Methane (CH4), as a critical anthropogenic greenhouse gas, significantly impacts the Earth’s radiation balance and the concentration of ozone in the troposphere. There is considerable uncertainty in the current bottom-up emission inventories when estimating the total methane emissions and their spatial distribution. Satellite remote sensing technology, with its wide coverage and efficient monitoring capabilities, provides an effective means for monitoring the global atmospheric CH4 concentration. This study reviews the techniques for detecting and inverting atmospheric methane based on satellite remote sensing, categorizing methane remote sensing satellites into two main types: regional flux plotters and point source imagers.
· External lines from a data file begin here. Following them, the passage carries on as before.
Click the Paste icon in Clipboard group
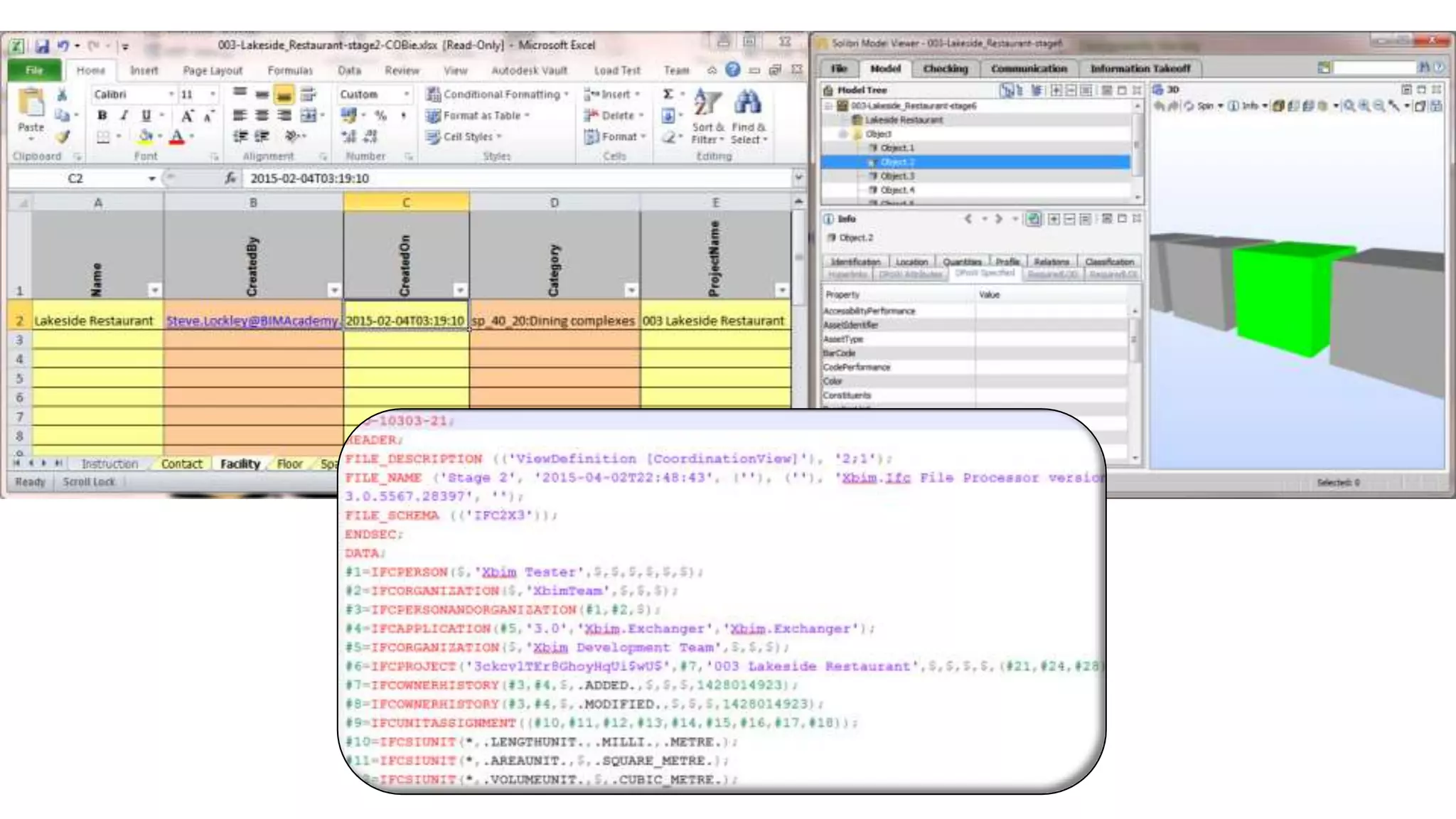Screen dimensions: 1456x819 coord(31,104)
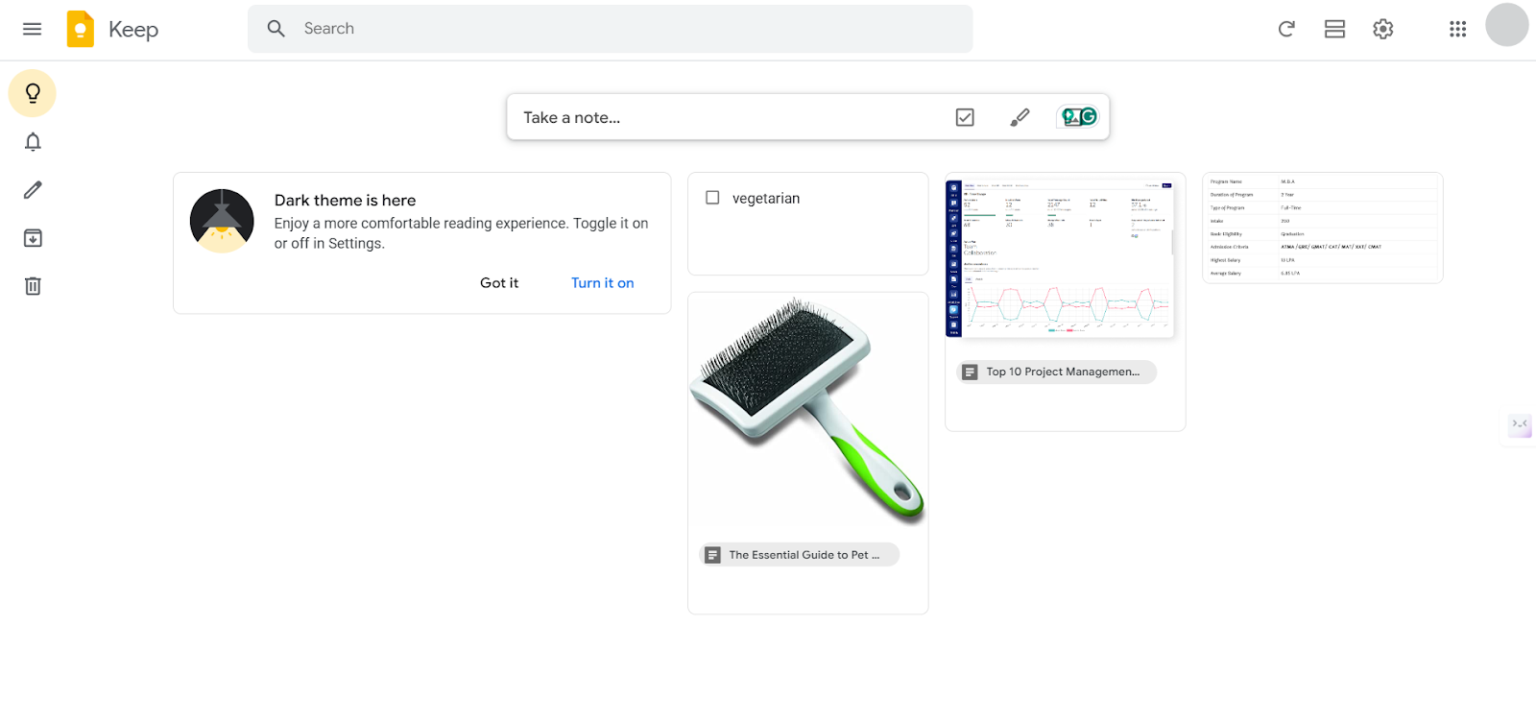Screen dimensions: 1536x721
Task: Click Turn it on for dark theme
Action: [x=602, y=283]
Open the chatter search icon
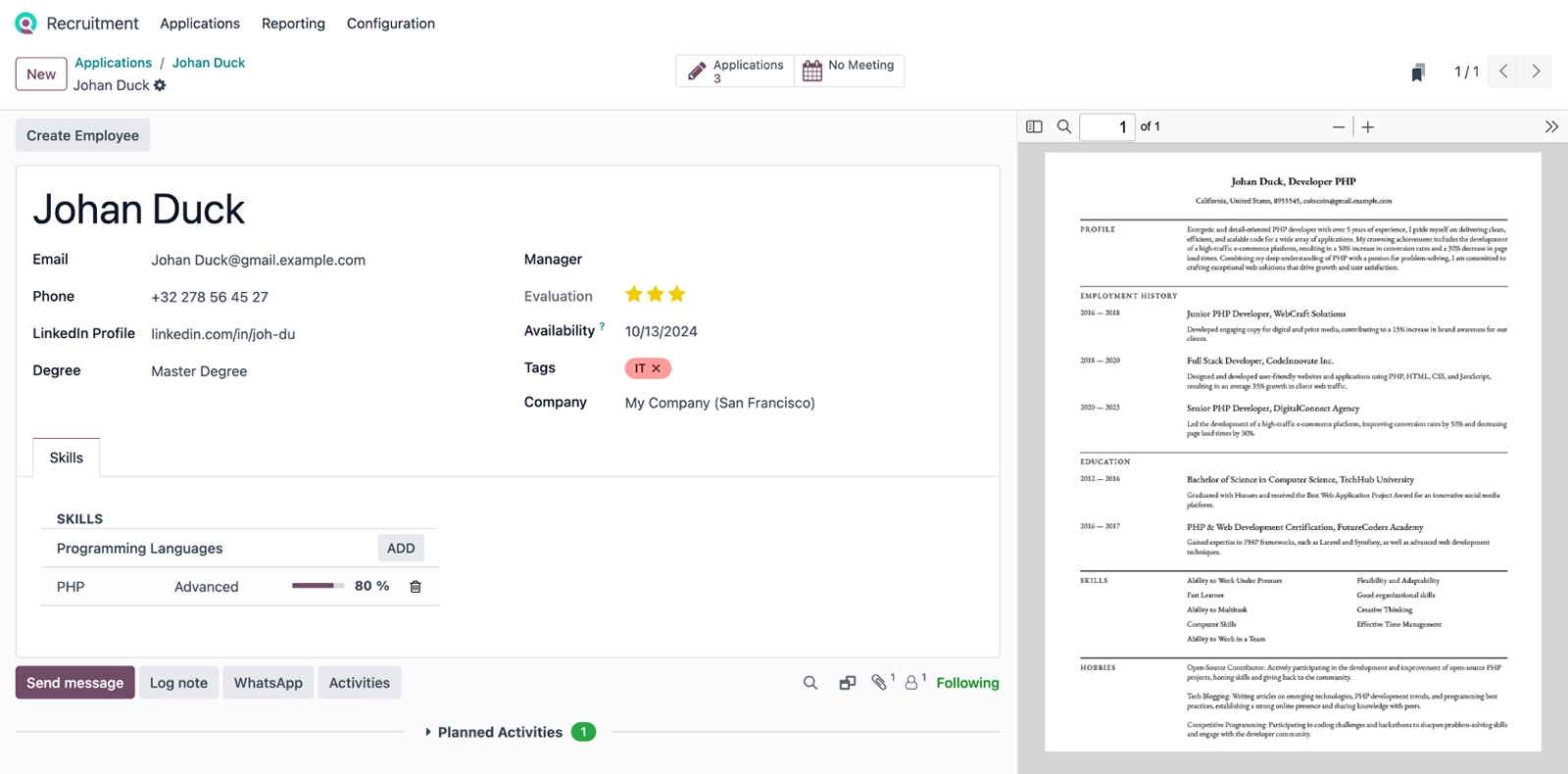 [810, 683]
It summarizes the performance of CH4 satellite-borne detection satellites and the development of detection technology. Furthermore, it analyzes the application of various sensor CH4 inversion algorithms and their data products in emission monitoring and flux inversion, discussing the strengths and limitations of different inversion algorithms. Finally, in line with the strategic needs of China’s dual-carbon targets, the future development trend of methane remote sensing satellites is predicted, and the future direction of CH4 inversion technology research is prospected, aiming to provide a reference for the construction of China’s atmospheric CH4 satellite remote sensing system.